Copy out the listing word for word from its beginning through the line containing "Looking at the", and leave the pictures out.

** Start of MATERIAL PROVIDED **

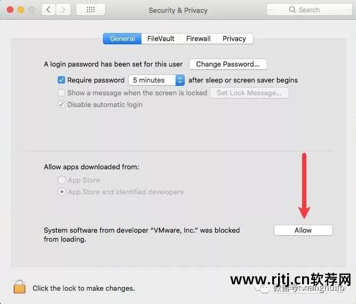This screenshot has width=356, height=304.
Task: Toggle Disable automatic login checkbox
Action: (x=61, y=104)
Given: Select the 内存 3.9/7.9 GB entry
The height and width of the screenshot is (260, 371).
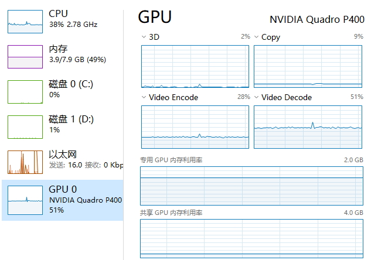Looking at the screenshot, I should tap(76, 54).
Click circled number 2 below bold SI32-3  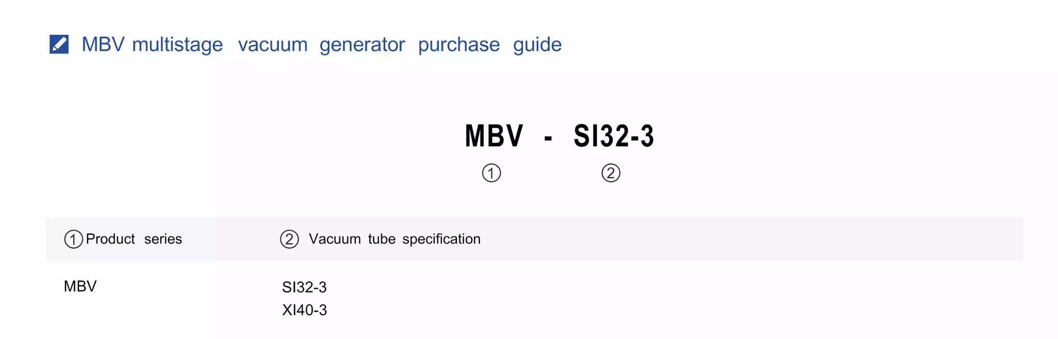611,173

** End of MATERIAL PROVIDED **

THE REPLY:
This screenshot has width=356, height=304.
Task: Toggle Disable automatic login checkbox
Action: (x=61, y=104)
Given: Select the 内存 3.9/7.9 GB entry
The height and width of the screenshot is (260, 371).
Looking at the screenshot, I should tap(76, 54).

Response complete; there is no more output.